More construction firms to adopt new technology to curb pollution

By end-2017, 800 construction sites are expected to use a system to check for silt discharged into public drains.
Alice Chia Channel NewsAsia 31 Mar 16;

SINGAPORE: More construction companies are set to adopt a new technology to curb pollution and cut down on manpower costs.

By end-2017, 800 construction sites are expected to use a system to check for silt discharged into public drains. This is estimated to bring about 100,000 man-hour savings per year for the companies.

Silt is sediments consisting of very fine particles which, if washed into drains, can lead to pollution. Silty discharge is caused by the lack of proper earth control measures at construction sites.

To prevent this, as of February 2016, PUB enhanced its requirement for new construction sites, with site areas of 0.2 hectares and above, to use the Silt Imagery Detection System. The system analyses images from closed-circuit television (CCTV) cameras contractors have installed at public drains.

If it detects silt discharge or image problems, which could be due to CCTV downtime, it sends out alerts.

Currently, 265 CCTV cameras at 178 construction sites are connected to the system.

Previously, contractors had to continuously monitor their CCTV cameras, which is time-consuming and manpower-intensive. Since 2013, contractors of sites of 0.5 hectares and above have been required to implement CCTV cameras at public drains to monitor treated rainwater discharge to ensure that it is not silty.

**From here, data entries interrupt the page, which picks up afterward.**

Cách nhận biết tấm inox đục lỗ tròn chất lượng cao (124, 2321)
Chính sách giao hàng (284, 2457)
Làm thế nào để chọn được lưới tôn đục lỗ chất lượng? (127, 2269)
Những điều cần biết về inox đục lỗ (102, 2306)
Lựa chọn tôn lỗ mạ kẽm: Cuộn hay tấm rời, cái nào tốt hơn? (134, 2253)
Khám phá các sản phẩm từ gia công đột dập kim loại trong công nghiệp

Through a Government scheme called the Technology Adoption Programme, PUB worked with A*STAR's Institute for Infocomm Research to develop the Silt Imagery Detection System. To date, more than 1,000 companies have benefited from 1,800 technology adoptions under the scheme.

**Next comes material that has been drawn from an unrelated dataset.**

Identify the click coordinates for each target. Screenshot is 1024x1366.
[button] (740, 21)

The system will also be shared with Government agencies involved in development projects, as well as other major private developers to raise awareness and promote self-regulation among industry players. This will take place within the next 12 months in phases.

Said Dr Koh Poh Koon, Minister of State for Trade and Industry: "The detection by a camera device is remotely done without definite human interface. The image can be captured and transmitted through a central server so it allows actually one person to monitor sites across the entire island through the use of a smart technology that leverages internet connectivity.

"In terms of scaling up this project, if the algorithm can be tweaked to detect other things, for example, debris, rather than just silt, maybe solid debris accumulating in drains, we could potentially widen it to monitoring drainage systems across the town, where we can look for rubbish accumulation, dead leaf accumulation within our drainage system, and therefore detect areas that could be a dengue breeding site, for example.

"So I think it's a matter of just applying the technology creatively to solve current existing problems."